The evening begins at 7:00 pm, with the restaurant gradually filling up during the following hour. And at 8:30 pm everything goes quiet and knives and forks pause in mid-air as the lights dim and the ‘Cabaret’ show begins. Those of you who are accustomed to Western-style cabarets will be in for a pleasant surprise as this expression in Thailand means ‘ladyboy-cabaret’. And for the next 45 minutes you’ll be able to admire and wonder at the intriguing performers with their fantastic costumes and showy routines. Don’t forget to bring your camera!

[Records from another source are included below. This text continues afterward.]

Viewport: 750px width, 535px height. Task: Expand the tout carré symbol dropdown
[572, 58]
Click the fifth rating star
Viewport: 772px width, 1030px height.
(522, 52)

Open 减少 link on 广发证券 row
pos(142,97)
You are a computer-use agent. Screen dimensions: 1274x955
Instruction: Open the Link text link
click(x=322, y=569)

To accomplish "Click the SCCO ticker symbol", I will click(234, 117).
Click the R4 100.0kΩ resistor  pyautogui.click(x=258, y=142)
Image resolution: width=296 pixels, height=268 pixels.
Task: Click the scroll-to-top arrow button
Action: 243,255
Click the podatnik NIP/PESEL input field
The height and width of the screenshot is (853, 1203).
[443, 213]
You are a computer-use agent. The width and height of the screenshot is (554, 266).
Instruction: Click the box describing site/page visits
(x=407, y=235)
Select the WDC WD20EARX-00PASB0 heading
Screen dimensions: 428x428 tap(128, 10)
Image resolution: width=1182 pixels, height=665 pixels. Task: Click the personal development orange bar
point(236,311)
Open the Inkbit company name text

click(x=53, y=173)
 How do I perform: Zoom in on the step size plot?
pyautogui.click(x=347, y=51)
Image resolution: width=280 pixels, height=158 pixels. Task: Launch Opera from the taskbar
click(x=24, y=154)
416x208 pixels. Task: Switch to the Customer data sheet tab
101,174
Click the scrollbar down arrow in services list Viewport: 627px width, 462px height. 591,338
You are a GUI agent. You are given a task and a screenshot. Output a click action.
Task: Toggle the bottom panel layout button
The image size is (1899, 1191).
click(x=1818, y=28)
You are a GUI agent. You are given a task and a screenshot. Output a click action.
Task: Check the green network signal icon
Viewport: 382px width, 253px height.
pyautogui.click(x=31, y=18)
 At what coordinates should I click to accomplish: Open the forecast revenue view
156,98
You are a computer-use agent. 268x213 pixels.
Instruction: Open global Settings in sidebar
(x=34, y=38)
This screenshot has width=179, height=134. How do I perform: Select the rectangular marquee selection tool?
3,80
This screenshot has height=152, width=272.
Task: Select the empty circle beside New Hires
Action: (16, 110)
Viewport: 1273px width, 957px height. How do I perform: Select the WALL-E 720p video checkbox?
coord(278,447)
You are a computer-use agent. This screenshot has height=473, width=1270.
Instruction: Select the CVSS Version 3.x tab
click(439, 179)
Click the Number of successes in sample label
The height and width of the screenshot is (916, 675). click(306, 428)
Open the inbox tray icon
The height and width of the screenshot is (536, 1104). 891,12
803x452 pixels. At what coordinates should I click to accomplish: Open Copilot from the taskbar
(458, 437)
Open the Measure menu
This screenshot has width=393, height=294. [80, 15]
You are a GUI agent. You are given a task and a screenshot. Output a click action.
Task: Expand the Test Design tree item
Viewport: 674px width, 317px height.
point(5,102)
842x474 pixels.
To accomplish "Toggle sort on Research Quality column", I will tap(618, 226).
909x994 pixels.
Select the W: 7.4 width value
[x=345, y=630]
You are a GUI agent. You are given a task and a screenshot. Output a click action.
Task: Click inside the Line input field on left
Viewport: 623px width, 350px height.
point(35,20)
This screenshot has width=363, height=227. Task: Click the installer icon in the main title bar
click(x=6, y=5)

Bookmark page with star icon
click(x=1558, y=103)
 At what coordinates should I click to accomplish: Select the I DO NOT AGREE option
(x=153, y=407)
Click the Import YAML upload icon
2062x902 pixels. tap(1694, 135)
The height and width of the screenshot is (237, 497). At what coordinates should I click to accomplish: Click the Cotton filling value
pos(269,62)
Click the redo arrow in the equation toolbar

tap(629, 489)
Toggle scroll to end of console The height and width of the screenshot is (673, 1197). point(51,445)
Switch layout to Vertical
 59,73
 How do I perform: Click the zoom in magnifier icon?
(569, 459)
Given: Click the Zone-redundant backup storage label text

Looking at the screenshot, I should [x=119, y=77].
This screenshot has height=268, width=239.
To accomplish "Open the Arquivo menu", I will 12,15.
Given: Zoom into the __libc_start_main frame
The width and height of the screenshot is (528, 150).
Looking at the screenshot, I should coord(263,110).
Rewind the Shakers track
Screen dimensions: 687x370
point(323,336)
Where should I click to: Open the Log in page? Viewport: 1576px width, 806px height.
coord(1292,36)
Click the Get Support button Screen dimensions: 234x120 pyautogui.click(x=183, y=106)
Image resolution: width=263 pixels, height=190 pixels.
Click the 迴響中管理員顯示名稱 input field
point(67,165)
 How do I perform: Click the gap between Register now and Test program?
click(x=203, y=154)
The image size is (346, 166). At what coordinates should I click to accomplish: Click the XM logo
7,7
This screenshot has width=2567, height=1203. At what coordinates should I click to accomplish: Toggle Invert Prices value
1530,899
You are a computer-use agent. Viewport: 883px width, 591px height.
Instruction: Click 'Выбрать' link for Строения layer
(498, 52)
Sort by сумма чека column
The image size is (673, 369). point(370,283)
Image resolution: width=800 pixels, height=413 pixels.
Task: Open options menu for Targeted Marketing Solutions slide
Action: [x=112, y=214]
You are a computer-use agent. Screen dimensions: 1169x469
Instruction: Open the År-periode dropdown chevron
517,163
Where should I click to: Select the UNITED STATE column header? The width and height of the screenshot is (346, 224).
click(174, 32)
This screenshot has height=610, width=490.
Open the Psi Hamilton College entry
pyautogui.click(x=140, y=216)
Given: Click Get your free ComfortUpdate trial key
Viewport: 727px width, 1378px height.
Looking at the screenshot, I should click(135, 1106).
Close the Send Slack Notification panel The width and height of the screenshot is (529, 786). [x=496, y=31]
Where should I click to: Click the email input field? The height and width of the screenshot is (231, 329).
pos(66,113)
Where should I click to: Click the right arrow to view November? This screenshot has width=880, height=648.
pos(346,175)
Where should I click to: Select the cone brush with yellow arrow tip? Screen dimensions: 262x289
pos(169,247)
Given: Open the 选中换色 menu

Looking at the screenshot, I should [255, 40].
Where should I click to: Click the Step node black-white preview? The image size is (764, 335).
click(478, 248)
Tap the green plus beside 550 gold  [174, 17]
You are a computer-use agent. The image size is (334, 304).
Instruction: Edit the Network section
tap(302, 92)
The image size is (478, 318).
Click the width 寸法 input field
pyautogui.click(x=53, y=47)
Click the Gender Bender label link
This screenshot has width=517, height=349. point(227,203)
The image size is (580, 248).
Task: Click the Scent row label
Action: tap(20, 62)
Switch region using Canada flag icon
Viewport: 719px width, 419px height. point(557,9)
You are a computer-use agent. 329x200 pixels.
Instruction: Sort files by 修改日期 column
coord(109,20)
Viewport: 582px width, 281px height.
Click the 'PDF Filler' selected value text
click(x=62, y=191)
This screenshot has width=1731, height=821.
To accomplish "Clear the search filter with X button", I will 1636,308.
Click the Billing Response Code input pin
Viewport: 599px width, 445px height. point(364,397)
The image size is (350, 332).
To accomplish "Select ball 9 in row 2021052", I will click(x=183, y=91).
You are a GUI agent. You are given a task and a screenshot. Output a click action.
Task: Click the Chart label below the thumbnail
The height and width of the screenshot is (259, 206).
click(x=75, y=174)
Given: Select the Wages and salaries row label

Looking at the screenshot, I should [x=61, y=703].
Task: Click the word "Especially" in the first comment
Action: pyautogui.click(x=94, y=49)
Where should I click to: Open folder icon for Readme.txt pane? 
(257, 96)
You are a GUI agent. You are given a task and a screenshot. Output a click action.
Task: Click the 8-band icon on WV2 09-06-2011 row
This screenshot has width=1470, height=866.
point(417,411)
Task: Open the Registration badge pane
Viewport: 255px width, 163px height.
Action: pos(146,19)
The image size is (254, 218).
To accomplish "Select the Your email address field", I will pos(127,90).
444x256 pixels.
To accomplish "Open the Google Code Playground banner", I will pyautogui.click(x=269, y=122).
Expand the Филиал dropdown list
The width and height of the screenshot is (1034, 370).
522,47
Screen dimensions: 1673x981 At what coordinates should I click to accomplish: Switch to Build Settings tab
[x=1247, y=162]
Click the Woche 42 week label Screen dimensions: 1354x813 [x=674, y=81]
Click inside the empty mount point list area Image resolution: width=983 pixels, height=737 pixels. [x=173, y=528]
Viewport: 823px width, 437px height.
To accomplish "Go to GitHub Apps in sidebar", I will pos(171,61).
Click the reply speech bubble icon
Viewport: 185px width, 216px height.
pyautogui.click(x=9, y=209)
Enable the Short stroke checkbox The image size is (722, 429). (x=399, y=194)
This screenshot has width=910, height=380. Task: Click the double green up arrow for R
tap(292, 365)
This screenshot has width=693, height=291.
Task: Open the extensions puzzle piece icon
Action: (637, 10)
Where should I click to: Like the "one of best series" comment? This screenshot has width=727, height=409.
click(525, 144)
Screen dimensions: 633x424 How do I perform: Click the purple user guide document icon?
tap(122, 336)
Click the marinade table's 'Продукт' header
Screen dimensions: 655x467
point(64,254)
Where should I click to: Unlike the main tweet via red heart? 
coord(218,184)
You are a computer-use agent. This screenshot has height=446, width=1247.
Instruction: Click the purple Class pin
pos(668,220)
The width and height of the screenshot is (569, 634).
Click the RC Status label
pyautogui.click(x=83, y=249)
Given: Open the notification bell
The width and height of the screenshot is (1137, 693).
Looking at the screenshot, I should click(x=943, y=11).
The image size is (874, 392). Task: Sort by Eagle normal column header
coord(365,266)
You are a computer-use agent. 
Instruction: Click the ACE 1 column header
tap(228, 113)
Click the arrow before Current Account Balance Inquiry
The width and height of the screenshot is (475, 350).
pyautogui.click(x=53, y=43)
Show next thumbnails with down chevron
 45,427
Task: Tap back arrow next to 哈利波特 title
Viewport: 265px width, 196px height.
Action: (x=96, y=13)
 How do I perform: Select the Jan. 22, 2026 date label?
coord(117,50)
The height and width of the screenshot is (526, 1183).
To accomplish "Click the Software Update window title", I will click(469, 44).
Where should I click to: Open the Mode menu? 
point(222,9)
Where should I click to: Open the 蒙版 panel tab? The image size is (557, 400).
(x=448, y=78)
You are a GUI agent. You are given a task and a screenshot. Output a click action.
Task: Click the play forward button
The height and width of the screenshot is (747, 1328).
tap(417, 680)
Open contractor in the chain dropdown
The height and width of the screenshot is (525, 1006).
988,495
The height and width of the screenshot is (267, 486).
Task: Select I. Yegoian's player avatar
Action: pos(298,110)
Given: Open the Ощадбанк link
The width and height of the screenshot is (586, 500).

Just about every resort on Samui seems to hold at least one buffet evening a week for their guests, almost as a matter of course. But there are very few establishments that have elevated this to an art-form. Rocky’s is already firmly in the top ten of Samui’s restaurant hit parade and the buffet format is a serious alternative to their excellent à la carte menu (which is also available on buffet evenings, should you prefer).

They hold two buffets a week – this one every Sunday and their ‘Four Regions Thai Buffet’ on Tuesdays. They’re both excellent and offer excellent value for money, too, with the International buffet costing just 850 baht each and the Thai evening coming in at 950 baht. And for all of the above reasons, a buffet evening at Rocky’s comes highly recommended.